## Task details
Copying nothing before it, reproduce the line that holds "Categorias (48, 53)" and every line after it in the data, exactly.

## Provided material
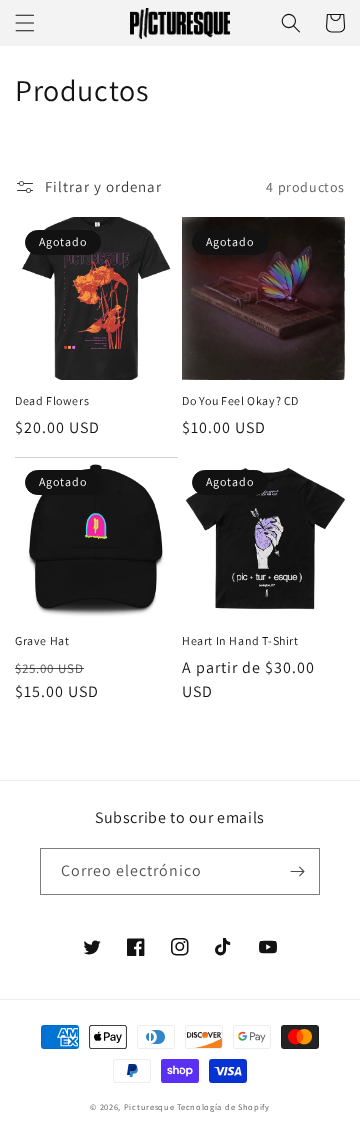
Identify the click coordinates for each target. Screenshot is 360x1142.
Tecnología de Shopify (223, 1106)
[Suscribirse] (297, 871)
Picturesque (149, 1106)
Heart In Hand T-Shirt (240, 640)
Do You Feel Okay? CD (240, 400)
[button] (25, 23)
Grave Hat (42, 640)
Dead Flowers (52, 400)
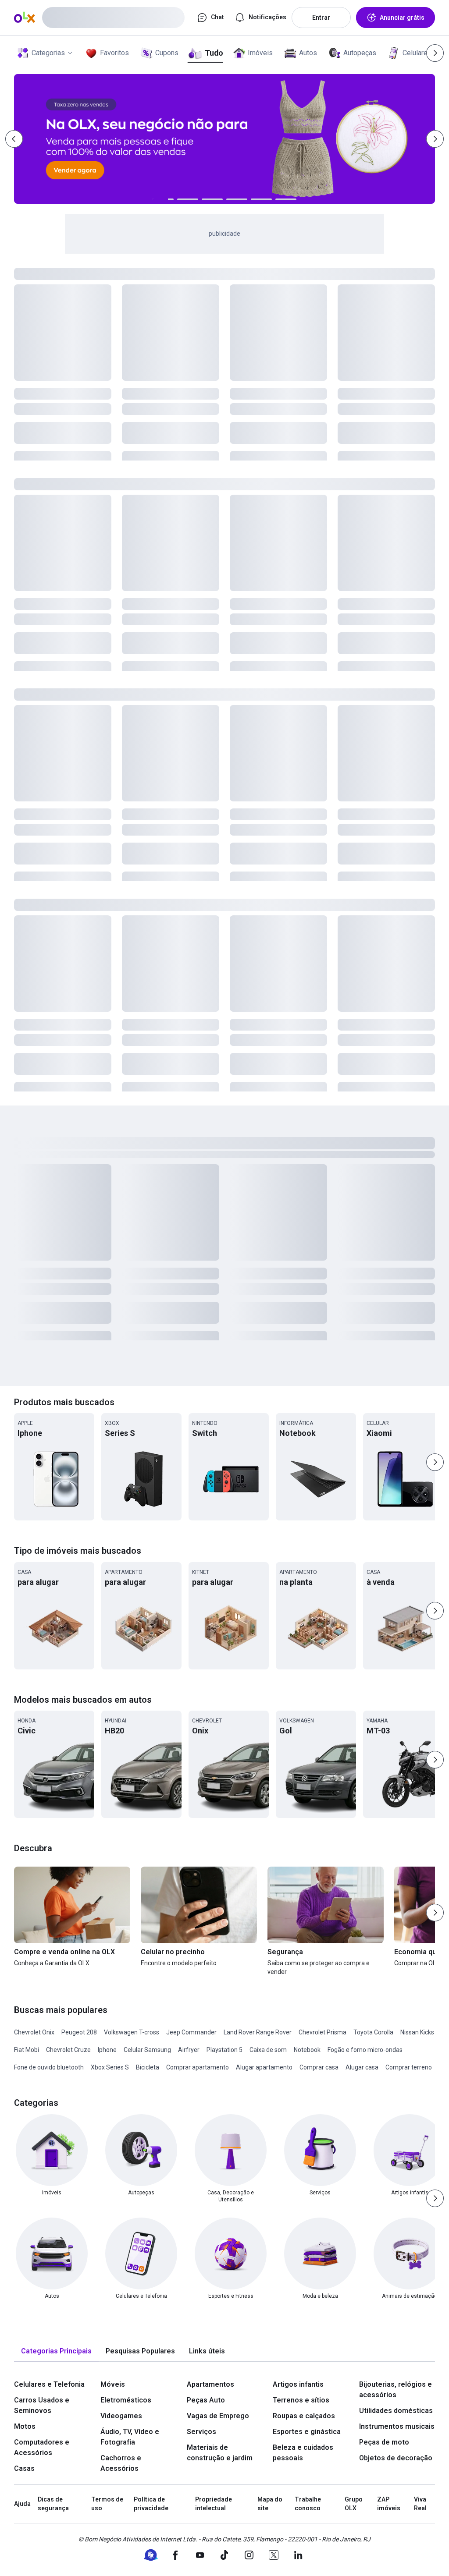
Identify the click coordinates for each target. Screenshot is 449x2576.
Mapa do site (269, 2504)
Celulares (417, 53)
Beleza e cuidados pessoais (303, 2452)
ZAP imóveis (388, 2504)
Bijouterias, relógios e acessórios (395, 2389)
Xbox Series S (110, 2067)
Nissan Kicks (417, 2032)
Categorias (48, 53)
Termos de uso (107, 2504)
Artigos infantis (298, 2384)
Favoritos (114, 53)
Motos (25, 2426)
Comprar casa (319, 2067)
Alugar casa (362, 2067)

## Response to the exercise
Categorias (48, 53)
Termos de uso (107, 2504)
Artigos infantis (298, 2384)
Favoritos (114, 53)
Motos (25, 2426)
Comprar casa (319, 2067)
Alugar casa (362, 2067)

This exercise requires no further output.